• [Exercise prompt]: Could you write out, word for word, only the lines from the one containing "Click mrtire.com in the 11/03/2019 entry" through the last line of the data below?

• [Material provided]:
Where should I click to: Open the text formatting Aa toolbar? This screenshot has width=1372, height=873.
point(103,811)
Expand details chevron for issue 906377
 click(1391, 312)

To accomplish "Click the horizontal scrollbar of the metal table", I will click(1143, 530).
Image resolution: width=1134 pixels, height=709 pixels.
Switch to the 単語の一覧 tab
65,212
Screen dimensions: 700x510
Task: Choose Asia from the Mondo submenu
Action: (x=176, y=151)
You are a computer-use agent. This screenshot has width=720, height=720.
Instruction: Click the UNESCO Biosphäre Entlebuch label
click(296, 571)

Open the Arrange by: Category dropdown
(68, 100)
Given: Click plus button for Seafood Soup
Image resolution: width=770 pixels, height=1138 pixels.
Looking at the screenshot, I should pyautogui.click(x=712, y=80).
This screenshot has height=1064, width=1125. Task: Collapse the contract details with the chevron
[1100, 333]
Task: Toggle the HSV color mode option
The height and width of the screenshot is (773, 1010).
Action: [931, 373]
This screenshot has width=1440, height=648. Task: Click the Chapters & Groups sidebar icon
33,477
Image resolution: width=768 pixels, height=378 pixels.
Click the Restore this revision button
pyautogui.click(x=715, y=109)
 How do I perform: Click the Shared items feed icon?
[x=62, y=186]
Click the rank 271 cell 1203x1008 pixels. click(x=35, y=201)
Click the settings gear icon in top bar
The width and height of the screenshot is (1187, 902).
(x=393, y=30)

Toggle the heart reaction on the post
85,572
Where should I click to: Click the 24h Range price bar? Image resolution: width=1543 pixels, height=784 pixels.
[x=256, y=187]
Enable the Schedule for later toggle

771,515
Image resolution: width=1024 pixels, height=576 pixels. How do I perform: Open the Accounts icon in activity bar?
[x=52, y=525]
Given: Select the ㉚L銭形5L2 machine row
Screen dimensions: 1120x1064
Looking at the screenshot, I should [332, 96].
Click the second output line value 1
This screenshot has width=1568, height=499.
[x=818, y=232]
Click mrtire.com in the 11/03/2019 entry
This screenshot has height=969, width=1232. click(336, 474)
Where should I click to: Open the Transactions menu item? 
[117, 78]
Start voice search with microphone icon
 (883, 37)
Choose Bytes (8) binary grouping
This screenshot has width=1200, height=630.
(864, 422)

• [The answer]:
Click mrtire.com in the 11/03/2019 entry
This screenshot has height=969, width=1232. click(336, 474)
Where should I click to: Open the Transactions menu item? 
[117, 78]
Start voice search with microphone icon
 (883, 37)
Choose Bytes (8) binary grouping
This screenshot has width=1200, height=630.
(864, 422)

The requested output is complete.